## WHAT NEEDS TO BE DONE:
Which lines of the entries below contain the string "computer"? Copy each one.

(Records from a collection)
━━━━━━━━━━

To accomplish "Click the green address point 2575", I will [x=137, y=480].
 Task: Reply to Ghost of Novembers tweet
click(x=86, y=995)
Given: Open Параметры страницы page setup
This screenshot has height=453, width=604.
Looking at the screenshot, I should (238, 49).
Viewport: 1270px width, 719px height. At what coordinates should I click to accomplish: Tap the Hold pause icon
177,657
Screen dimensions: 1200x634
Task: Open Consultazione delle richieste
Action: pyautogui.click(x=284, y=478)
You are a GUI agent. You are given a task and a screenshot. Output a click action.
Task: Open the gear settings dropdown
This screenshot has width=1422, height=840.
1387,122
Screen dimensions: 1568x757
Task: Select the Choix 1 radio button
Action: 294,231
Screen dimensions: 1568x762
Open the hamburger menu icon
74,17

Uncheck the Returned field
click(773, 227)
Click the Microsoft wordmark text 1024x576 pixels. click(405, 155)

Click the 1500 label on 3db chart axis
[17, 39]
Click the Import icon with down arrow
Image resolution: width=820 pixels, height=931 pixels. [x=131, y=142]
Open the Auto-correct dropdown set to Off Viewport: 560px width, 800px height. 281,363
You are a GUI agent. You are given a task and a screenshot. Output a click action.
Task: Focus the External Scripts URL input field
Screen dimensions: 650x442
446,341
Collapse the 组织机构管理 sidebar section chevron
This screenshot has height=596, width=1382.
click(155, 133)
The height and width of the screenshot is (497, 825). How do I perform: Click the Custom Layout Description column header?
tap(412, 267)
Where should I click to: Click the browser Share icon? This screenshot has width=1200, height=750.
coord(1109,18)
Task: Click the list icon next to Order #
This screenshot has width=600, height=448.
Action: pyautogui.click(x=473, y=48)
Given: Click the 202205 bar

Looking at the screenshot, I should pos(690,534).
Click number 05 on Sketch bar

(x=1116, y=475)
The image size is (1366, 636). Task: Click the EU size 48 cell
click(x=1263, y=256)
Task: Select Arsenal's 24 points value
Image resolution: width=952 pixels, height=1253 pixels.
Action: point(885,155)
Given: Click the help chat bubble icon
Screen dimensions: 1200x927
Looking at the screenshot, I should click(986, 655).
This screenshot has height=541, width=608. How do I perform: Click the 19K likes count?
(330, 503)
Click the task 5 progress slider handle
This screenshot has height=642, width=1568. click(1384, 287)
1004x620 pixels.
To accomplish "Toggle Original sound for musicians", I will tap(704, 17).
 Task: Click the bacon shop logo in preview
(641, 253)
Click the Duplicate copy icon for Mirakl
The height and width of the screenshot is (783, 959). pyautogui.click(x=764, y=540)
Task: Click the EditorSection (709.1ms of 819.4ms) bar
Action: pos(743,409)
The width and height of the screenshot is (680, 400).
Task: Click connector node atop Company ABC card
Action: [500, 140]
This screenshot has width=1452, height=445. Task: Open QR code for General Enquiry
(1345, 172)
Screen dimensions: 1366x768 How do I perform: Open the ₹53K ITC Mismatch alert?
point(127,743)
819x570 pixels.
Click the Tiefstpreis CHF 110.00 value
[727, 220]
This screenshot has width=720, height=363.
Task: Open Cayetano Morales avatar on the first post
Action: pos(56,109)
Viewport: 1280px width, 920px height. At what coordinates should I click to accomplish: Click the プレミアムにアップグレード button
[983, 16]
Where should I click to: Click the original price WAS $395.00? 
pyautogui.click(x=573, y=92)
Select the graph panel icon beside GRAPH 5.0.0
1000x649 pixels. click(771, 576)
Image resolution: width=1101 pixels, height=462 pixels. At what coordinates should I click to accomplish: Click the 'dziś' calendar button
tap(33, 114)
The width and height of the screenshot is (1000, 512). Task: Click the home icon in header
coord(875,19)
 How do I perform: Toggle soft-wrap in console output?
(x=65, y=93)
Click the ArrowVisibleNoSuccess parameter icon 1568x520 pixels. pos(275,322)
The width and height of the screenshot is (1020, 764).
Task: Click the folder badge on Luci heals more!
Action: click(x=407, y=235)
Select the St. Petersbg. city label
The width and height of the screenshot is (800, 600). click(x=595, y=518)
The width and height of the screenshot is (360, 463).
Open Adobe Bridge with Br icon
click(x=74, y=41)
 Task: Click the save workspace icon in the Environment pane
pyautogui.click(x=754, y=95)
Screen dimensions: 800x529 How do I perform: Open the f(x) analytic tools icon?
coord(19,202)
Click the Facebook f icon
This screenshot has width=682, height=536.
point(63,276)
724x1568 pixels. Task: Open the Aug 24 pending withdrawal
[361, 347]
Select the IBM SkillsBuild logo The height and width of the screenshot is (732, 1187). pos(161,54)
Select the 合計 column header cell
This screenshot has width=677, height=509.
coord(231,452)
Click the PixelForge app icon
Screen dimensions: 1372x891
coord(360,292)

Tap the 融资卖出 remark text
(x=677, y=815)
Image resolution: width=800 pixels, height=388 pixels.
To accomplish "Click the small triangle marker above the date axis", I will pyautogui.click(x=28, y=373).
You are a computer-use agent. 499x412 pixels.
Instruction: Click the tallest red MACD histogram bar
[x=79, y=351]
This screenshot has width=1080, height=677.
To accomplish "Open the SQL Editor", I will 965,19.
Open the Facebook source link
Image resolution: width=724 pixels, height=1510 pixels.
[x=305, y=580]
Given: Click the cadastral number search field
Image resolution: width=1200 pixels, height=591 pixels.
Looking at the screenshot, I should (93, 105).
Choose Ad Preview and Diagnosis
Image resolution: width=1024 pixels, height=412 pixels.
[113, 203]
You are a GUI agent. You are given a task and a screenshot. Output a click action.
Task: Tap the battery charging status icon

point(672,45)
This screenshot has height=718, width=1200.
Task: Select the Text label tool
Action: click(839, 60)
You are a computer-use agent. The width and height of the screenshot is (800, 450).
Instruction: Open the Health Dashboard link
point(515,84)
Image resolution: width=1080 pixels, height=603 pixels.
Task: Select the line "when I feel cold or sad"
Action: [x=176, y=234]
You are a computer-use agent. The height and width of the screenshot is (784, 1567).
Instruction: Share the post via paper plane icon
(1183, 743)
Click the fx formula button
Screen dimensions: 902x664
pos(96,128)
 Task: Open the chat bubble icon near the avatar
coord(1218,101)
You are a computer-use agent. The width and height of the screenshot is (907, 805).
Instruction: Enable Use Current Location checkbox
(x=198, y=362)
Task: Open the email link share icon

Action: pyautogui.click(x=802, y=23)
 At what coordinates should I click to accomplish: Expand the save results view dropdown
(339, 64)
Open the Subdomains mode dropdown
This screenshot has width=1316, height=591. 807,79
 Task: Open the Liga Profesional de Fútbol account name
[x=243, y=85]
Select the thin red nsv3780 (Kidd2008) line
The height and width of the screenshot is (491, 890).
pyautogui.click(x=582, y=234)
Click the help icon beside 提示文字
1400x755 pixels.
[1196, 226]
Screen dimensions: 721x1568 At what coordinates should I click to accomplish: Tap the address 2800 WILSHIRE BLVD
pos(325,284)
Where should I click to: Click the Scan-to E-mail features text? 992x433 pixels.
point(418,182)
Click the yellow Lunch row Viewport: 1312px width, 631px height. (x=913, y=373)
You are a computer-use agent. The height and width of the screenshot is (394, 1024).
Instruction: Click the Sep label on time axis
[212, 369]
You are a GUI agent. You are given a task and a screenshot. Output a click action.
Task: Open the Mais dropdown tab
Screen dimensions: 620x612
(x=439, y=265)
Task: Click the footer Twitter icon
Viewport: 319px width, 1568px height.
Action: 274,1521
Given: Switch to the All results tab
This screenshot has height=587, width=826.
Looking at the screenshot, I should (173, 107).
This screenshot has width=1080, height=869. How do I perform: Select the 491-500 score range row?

━━━━━━━━━━

## ANSWER TO THIS TASK:
You are a computer-use agent. 499x412 pixels.
You are a computer-use agent. The width and height of the screenshot is (800, 450).
You are a computer-use agent. The height and width of the screenshot is (784, 1567).
You are a computer-use agent. The width and height of the screenshot is (907, 805).
You are a computer-use agent. The height and width of the screenshot is (394, 1024).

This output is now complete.